Efficiency of the proposed voltage-source inverter as a function of the load current in the range (a) \({I}_{L}=0.1 \text{to }1.0 \, \text{A}\), (b) \({I}_{L}=1.0 \text{to }10 \, \text{A}\), and (c) \({I}_{L}=10 \text{to }30 \, \text{A}\), for different values of the coil resistance, \({r}_{F}\).

Comparison with other inverter designs

A summary of comparisons with other designs of voltage-source inverters available in literature is presented in Table 3. Note that the performance measures THD, AE, AFR, FE, FFR, and \(\eta\) are defined above in the third section titled “Stability requirements of the voltage source”. The list of comparison includes six performance parameters: the AE and AFR as measures of amplitude stability, the FE and FFR as measures of frequency stability, the THD (dB) as a measure of sinusoidal shape purity of the output voltage, and the inverter efficiency. It is shown that the voltage-source inverter proposed in the present work gives the lowest THD and the highest efficiency among the other inverter designs listed in Table 2. Also, the performance measures, AE, AFR, FE, and FFR are not mentioned explicitly in the listed publications. It is shown in Table 3 that the design requirements listed in Table 1 are achieved by the proposed design of the voltage-source inverter.

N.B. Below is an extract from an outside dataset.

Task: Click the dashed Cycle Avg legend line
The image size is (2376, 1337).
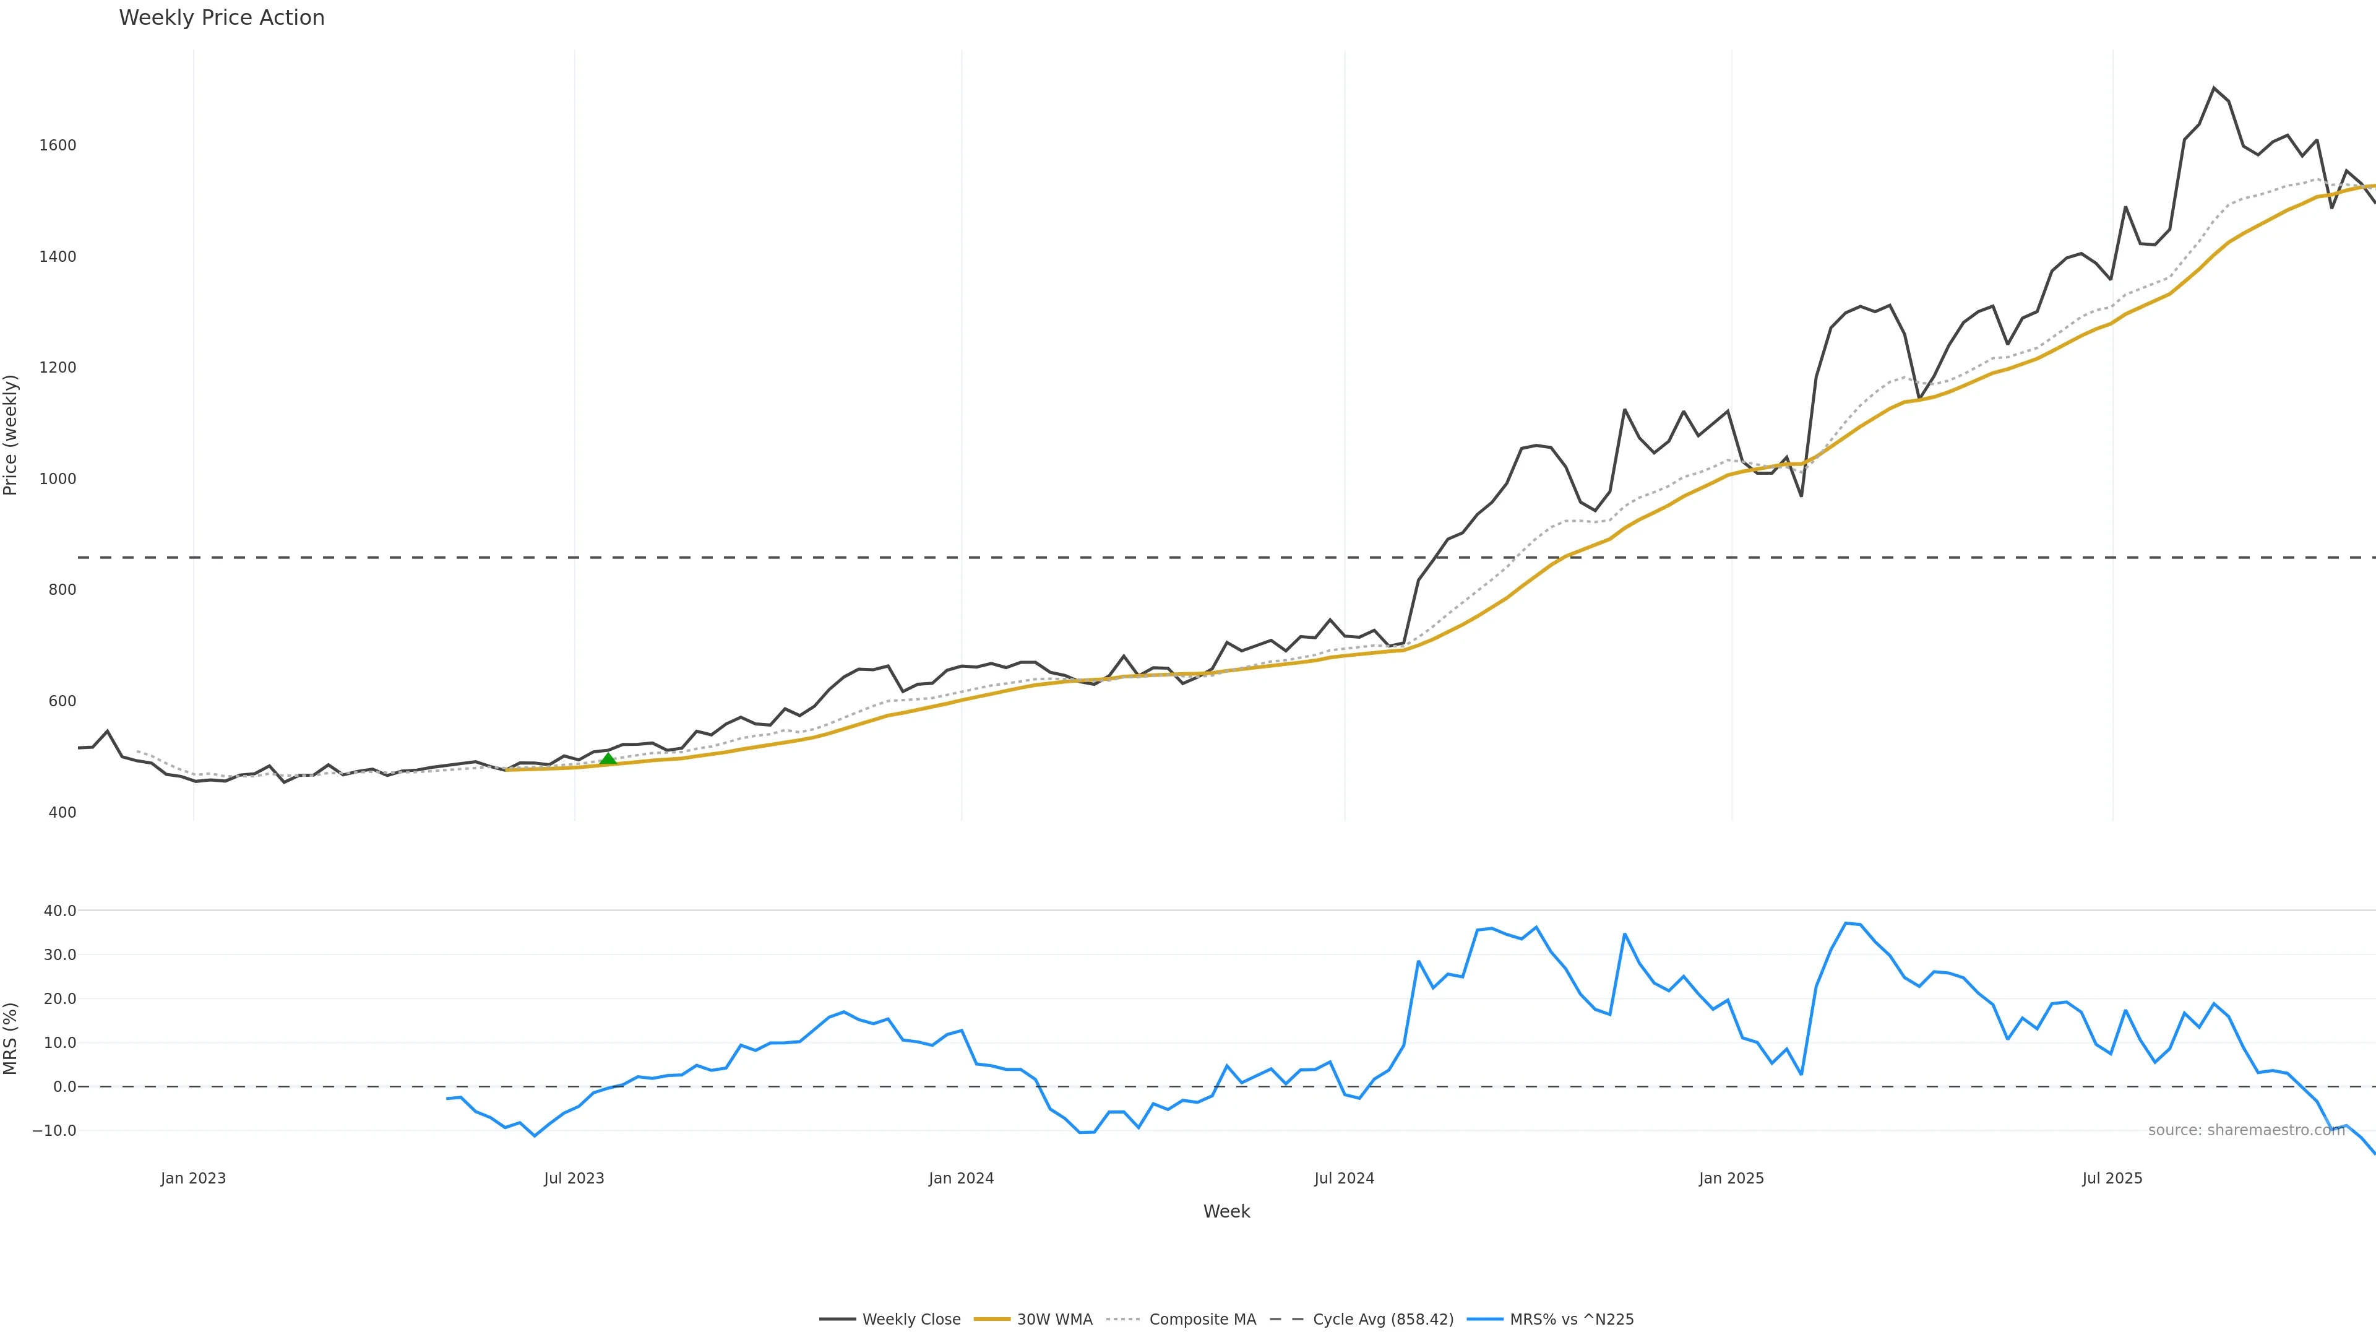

Table 3 Performance comparison with other voltage-source inverter designs available in literature.

Discussion

A novel design of a stabilized single-phase voltage-source inverter has been designed to be used in photovoltaic systems employed in nuclear installations for feeding sensitive loads. Such types of loads require a voltage source with quite stabilized magnitude and frequency. The inverter is based on an H-bridge of four type IGBTs with gate drivers and optocoupler isolators. The frequency and magnitude stabilization has been achieved through a robust control system where the Arduino Uno microcontroller is used for direct switching of the H-bridge and the Espressif ESP32-wroom-32 microcontroller with the Espressif DSP library (ESP-DSP) is used to implement the DSP unit for harmonic analysis of the time waveform of the output voltage. The central unit of the control system is the ESP32 DSP whose commands are issued to the Arduino Uno microcontroller through serial communication. A feedback system has been designed to measure the frequency and amplitude of the output voltage applied to the load. The frequency measurement is achieved through a frequency counter whereas the amplitude measurement is carried out through a fast ADC. It is shown that proposed control system is able to stabilize both the amplitude and frequency of the voltage applied to the load and, also, reduces the switching losses of the IGBTs of the inverter. The Proteus simulator is used to investigate the performance of the proposed voltage-source inverter. Also, a prototype has been fabricated for the proposed inverter for experimental evaluation of its performance. Both the simulation results and the experimental measurements have shown that the proposed inverter has stabilized magnitude and frequency with almost zero THD. Also, the inverter efficiency has been shown to be greater than 97%.